As stores locked down, consumers shifted those purchases — at least the ones they continued to make — online. Between March and the end of May, PYMNTS research also found that four times as many consumers shifted their purchases of retail products online — and this is the digital shift that most consumers say they are willing to stick with.
Take going out to eat at a restaurant.
Going out to eat is something that nearly all consumers say they miss the most about being on lockdown. Without any access to physical restaurants, consumers who wanted a restaurant meal had no choice but to order from an aggregator, or from the establishment itself, for delivery or takeout. It wasn’t like being at the restaurant, but it was close — consumers got a break from the kitchen while helping to support a local restaurant that they enjoyed visiting.
Now that restaurants have reopened, consumers have reemerged to an understandably different dining experience. Social distancing, masks, Plexiglass and other CDC guidelines and restrictions have changed not only the experience, but also the vibe. Some consumers have been eager to reengage, but many have decided to sit it out a little longer. The digital alternatives are working for them, and so is the nice weather and the chance to fire up the barbie and have a meal with a small circle of trusted family and friends.
Take going to the gym.
In many states, gyms are among the last businesses to reopen, and among the hardest-hit. Consumers were forced to shift to digital methods, causing a spike in sales of Peloton bikes, treadmills and gym equipment, as well as downloads of livestreamed and video workouts. As gyms reopen with social distancing requirements in place, most consumers remain cautious — particularly given the investments they have made and new workout routines created around the safe, digital alternatives that are available to them, on demand.

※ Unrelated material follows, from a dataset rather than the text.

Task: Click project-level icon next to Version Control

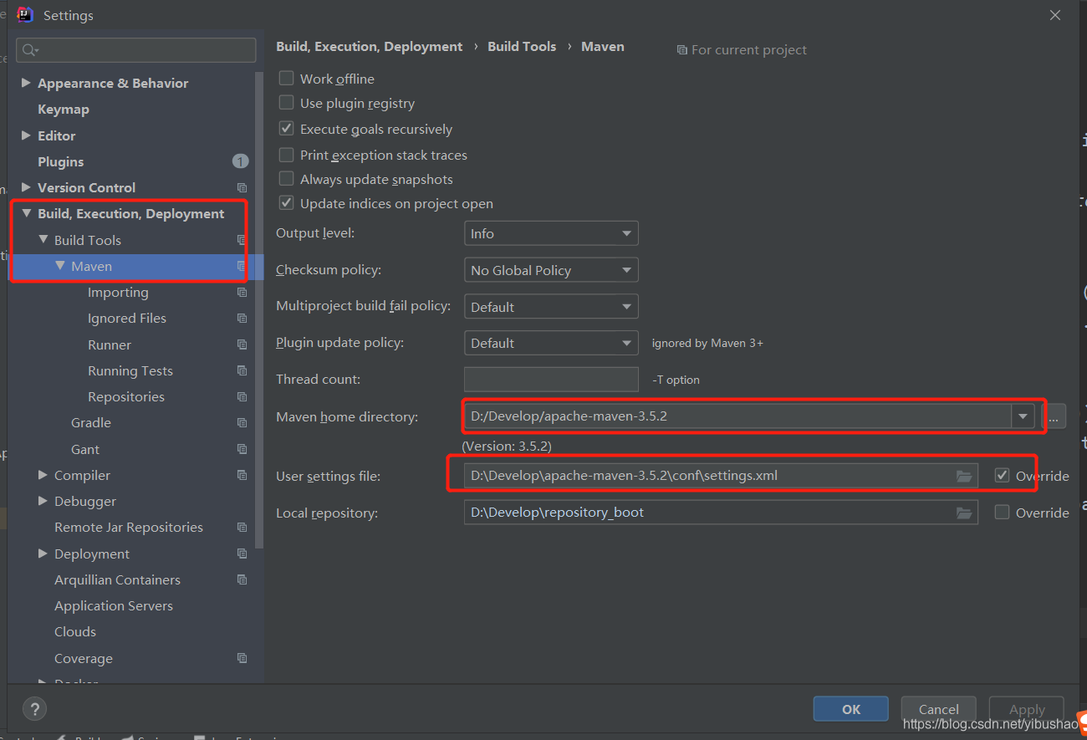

In each of these cases — and in many, many more — the activities that once delivered the best experiences are now the ones that produce the most friction, so long as the virus is still around. Going forward, success will be defined by how businesses manage the Digital 3.0 FIT? Framework I mentioned earlier.
For consumers, the FIT? Framework will drive their decision of who gets their business, and who can make it easy, safe and efficient to get the products and services they need.
For businesses, it will determine how well consumers think they FIT? into their lives.
How To Start And Stay FIT?
What we are seeing play out in real time is that those experiences that once delivered the highest possible outcome for consumers now present the highest potential risk to their health.
They also happen to be the ones for which efficient, scalable, digital-first alternatives exist.
The great irony, perhaps, about the FIT? Framework is that in January of 2020, before the pandemic’s restrictions, the activities that consumers felt had the lowest risk but also the lowest reward — like ordering takeout from their favorite restaurant when they could still go inside to eat there — has now totally flipped. The risk of going inside a restaurant to eat carries a far greater risk for many consumers than popping open an app or going on a website and ordering a meal. The reward for going into the restaurant to eat is also lower, given the social distancing and CDC requirements. The FIT? Framework provides insights into a digital transformation accelerated by the global pandemic, and by a consumer whose decisions about their upside gain and downside risk are being made through a “my health-first” lens.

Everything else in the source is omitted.